▸ SET PROBLEM
Continue the remembrance of Don Kaul and RAGBRAI from where it stops.

Leave it to Don to die on the first day of this year’s RAGBRAI — anything to get out of putting on more miles, even symbolically. RAGBRAI was something Don loved, but clearly didn’t like. He groused about it likely more than I did my first 24 years of RAGBRAI.
I stopped riding RAGBRAI after 24 years. I had run out of film and worn through my last pair of bike socks. I recently tried on a pair of my riding shorts, but found that Lycra seems to shrink noticeably if left in dark closets or not aired out regularly. Who knew?!
Don got wise before I did and left at the end of RAGBRAI 10. I was privileged, or possibly fated, to hear him announce his decision first-hand, since we had been riding together for some miles that day. He was riding faster than usual, and I was riding slower than usual. It might have been the other way around. It was the top of a hill, so it was mostly irrelevant.
“It was Voltaire who said, ‘Once is for experience, twice perversion.’ I’ve done 10 of these — I don’t know what that is, but it’s beyond perversion,” declared Don, in that sweet and sour way he viewed all the good, bad and mediocre crazy in Iowa, and the rest of the country.
I took photos of him being interviewed by KCRG-TV that day, and, if I had a clue where old photos go — perhaps to the same place office pens beam to, or how holes disappear in men’s belts, (leather, not Lycra, mind you) — I might have posted some. For now, take it as truth with a capital U, that what I say has a higher reliability quotient than what comes from a particular variety of virulent orange sci-fi churning somewhere near the Potomac.
Don came as guest of honor to the RAGBRAI “multimedia extravaganza parties” some friends and I held in Iowa City in the earlier years. On each ride, I took hundreds of slides (using the arcane medium called “film”), and for a number of years carried a portable tape recorder, to capture live sounds and interviews on RAGBRAI, a la the template later appropriated by NPR.
At this point in U.S. culture, “smartphones” referred to wall phones that nicely matched a room’s wall colors. I’d put them (the slides and tapes, not the phones) together into a sight and sound show chronicling the ride and making fun of ourselves with, of course, a roast or two of Don and fellow writer/rider John Karras. Iowa City and Don Kaul were meant for each other.
Pry Don from his typewriter, and he could still tell a joke or make a biting quip with truth in or near the punchline — he was, if anything, funnier in person than in column, and in column he was bitingly and often howlingly funny. He also had a knowing sense of humor about himself, and saw the jokes from other riders as what they were: appreciation for the printed bites he took at the stupidity and absurdity lurking in the hallways of the governing, and quasi-governing, among us, as well as affection for Don the person, who had no logical reason to be on a bike ride across Iowa, yet did it for a decade before wising up.

▸ MATERIAL SHOWN
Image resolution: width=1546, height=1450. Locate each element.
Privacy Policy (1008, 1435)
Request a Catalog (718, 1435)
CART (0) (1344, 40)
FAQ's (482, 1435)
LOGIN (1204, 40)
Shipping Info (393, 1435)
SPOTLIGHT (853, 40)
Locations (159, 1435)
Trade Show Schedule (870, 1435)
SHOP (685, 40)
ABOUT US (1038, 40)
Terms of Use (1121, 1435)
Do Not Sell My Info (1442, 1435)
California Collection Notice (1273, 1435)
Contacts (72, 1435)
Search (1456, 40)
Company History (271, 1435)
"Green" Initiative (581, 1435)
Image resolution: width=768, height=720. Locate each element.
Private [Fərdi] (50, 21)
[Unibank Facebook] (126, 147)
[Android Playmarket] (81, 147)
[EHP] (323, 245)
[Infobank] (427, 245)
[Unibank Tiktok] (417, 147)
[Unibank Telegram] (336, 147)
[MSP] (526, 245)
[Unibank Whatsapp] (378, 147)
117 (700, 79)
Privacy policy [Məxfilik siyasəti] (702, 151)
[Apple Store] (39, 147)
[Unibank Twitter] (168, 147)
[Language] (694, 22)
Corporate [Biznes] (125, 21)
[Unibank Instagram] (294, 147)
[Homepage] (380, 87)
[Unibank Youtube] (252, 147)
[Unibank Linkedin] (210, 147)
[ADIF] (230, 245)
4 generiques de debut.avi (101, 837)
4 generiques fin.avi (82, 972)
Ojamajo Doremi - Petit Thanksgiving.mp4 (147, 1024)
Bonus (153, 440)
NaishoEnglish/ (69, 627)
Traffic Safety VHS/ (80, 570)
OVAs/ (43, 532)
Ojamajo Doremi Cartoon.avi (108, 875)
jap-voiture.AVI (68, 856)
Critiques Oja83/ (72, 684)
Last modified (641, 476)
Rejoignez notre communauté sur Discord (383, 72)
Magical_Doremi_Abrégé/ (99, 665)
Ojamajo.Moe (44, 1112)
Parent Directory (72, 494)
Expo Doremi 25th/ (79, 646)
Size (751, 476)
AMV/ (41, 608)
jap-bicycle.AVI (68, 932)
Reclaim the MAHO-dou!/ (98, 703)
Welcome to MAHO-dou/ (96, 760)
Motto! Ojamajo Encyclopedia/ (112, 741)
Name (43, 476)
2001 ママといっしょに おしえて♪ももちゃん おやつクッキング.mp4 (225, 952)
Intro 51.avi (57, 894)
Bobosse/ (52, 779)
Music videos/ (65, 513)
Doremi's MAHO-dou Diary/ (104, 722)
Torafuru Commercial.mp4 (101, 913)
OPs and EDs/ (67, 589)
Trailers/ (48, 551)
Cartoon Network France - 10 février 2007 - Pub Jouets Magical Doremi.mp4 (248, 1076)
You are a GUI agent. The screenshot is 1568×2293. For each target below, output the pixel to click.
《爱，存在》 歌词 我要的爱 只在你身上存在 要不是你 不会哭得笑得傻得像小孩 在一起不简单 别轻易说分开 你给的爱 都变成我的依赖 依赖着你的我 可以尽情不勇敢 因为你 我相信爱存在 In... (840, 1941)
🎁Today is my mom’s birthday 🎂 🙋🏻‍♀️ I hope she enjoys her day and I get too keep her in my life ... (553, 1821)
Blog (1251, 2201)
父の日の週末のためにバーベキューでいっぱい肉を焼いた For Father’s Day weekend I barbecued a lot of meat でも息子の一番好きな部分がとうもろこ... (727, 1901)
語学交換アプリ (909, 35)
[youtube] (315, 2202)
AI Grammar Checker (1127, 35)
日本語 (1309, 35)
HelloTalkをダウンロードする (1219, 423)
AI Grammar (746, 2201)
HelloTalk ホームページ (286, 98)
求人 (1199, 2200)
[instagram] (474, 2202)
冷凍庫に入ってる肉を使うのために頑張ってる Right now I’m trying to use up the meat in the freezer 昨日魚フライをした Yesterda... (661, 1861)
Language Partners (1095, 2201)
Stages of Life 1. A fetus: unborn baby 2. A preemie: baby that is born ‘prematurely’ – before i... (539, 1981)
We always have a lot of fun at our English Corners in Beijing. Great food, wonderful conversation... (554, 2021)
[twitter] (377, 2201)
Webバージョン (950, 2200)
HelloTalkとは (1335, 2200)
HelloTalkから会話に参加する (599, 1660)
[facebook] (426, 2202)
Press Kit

▸ FINAL ANSWER
His humorous, honest writing said what seriously needed to be said. He was threatened and castigated regularly in letters to the editor as often as he was praised, so, clearly, his decidedly liberal and often contrarian views must have struck some high-strung nerves.
I have two of his three books on my shelf. I’ve pulled them out — it’s a good time to read them again, like pulling out frozen spaghetti from the freezer and having it taste better than when you cooked it. Perceptive wit and humor are like that — the best marinate over time and taste great long after the making. I expect to be grinning and laughing soon, with a few tears likely as well. I’m surprised he didn’t call his column “Over the Pasta.”
I’ll miss you, Don, but your words will definitely be sticking around for a long time, long after heartburn from eating frozen spaghetti. No sagging, no flats.
Gregory Kovaciny periodically writes in Iowa City, and has published nearly too many photos and stories on cycling, personal computing and other topics in publications small and not so small. He rode 24 consecutive RAGBRAIs (you’d know that already if you actually read the piece), and is toying with the idea of a column titled “Out of My Head™”, which would give him lots of linguistic leeway to rant, rail and revel on the hazards of aging in a time of concrete absurdity, and get him to the point of having been published too much. He’s been writing for a long time, even though he’s old enough to know better. This article was originally published in Little Village issue 247.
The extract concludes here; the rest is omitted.